Pharao Echnaton, der Apostel Paulus und Johanna von Orleans: Sie alle erlebten einschneidende Visionen, die ihre Leben komplett veränderten. Aber was genau waren dies für Erlebnisse? Könnte es sich dabei schlicht um Halluzinationen gehandelt haben? Nach Ansicht des Neurologen Oliver Sacks ist das durchaus wahrscheinlich: „Man muss sich fragen, in welchem Maße halluzinatorische Erfahrungen zu unserer Kunst, Kultur und selbst Religion beigetragen haben“, meint er.
Anfall statt göttliche Vision?
Tatsächlich ähneln die überlieferten Schilderungen vieler religiöser Visionen den Halluzinationen, die beispielsweise bei Schizophrenie auftreten. Viele Betroffene berichten von quasi-religiösen oder sogar explizit religiösen Erfahrungen – und das so häufig, dass solche Halluzinationen sogar als typische Merkmale solcher Psychosen gelten.

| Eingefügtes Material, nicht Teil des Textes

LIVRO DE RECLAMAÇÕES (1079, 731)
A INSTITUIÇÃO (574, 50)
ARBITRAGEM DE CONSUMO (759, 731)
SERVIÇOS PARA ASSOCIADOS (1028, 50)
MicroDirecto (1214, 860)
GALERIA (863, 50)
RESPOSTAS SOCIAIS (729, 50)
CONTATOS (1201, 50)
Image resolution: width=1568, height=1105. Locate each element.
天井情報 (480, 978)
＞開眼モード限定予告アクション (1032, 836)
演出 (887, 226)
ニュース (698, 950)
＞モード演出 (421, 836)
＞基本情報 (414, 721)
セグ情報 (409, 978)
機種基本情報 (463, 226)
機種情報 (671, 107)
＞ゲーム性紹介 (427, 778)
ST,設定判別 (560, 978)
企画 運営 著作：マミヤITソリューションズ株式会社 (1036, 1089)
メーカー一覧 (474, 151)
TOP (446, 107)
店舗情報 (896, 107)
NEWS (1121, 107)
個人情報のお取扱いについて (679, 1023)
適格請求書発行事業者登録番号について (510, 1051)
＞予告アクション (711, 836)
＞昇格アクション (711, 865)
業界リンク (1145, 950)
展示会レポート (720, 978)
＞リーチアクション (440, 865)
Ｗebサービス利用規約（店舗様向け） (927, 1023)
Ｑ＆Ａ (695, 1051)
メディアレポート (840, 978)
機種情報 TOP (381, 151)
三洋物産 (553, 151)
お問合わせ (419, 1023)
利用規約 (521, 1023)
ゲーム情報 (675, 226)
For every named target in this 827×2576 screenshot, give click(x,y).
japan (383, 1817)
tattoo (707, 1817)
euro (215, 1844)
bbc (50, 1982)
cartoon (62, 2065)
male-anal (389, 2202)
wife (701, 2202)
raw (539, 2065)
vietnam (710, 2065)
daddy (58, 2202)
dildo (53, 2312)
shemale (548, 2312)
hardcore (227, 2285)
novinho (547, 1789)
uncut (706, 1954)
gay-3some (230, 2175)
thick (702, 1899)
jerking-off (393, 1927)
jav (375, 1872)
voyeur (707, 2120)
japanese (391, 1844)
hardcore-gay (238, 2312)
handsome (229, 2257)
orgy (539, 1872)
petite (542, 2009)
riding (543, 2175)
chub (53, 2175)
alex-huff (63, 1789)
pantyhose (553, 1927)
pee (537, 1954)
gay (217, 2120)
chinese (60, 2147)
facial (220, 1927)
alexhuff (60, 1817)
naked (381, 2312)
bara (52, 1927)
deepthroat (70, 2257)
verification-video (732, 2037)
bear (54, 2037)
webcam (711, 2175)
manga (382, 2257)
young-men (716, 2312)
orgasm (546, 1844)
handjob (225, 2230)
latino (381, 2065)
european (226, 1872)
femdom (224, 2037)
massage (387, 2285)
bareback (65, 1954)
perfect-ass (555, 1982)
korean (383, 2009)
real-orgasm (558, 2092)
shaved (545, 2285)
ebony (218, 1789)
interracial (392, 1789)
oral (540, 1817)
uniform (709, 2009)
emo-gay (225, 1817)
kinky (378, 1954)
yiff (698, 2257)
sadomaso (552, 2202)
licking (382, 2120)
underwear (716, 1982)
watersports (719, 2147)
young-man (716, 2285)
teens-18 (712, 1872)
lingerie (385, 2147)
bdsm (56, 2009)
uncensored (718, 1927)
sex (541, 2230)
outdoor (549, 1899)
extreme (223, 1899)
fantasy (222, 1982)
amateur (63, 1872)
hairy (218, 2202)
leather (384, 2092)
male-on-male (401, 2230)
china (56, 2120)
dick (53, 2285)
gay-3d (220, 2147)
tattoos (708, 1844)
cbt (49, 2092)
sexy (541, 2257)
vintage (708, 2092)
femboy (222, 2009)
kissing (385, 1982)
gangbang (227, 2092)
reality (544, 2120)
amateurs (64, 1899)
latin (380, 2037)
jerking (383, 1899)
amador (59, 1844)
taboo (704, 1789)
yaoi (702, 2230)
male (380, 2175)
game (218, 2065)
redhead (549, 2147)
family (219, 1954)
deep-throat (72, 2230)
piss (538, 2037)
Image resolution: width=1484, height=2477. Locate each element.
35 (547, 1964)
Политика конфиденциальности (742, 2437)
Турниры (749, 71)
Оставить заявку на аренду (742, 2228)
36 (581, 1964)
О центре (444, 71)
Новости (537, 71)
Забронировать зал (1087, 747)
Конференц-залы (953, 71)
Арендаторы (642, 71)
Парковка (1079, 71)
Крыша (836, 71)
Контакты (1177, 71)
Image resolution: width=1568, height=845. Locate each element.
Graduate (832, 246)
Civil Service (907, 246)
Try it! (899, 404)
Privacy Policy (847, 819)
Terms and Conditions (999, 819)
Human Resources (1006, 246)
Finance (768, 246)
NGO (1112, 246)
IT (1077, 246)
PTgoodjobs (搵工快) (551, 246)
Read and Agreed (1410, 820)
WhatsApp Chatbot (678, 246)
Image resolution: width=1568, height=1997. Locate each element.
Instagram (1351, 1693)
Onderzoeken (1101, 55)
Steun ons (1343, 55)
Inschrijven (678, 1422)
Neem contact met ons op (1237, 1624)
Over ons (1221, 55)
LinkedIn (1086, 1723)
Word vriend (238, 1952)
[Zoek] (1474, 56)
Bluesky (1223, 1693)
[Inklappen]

Eine andere mögliche Quelle intensiver Visionen sind epileptische Anfälle im Schläfenlappen. Sie erzeugen in manchen Fällen ebenfalls quasi-religiöse Halluzinationen, wie Sacks erklärt. So erlebte der russische Schriftsteller Fjodor Dostojewski regelmäßig Anfälle, die ihn geradezu in religiöse Ekstase versetzten. „Ich habe Gott berührt, er kam in mich!“, beschreibt Dostojewski eines dieser Erlebnisse. „Ich weiß nicht, ob dieses Glück Sekunden, Stunden oder Monate andauert, aber glauben Sie mir, unter allen Freuden, die das Leben bringen mag, würde ich diese mit nichts eintauschen.“
Durch solche epileptischen Anfälle erzeugte Halluzinationen könnte nach Ansicht einiger Forscher der ägyptische Pharao Echnaton erlebt haben – sie lieferten ihm möglicherweise die Inspiration für seinen Aton-Kult. Auch die Visionen von Johanna von Orleans – dem Bauernmädchen, das plötzlich Marienerscheinungen hatte – gehen nach Meinung einiger Neurologen auf epileptische Anfälle im Schläfenlappen zurück.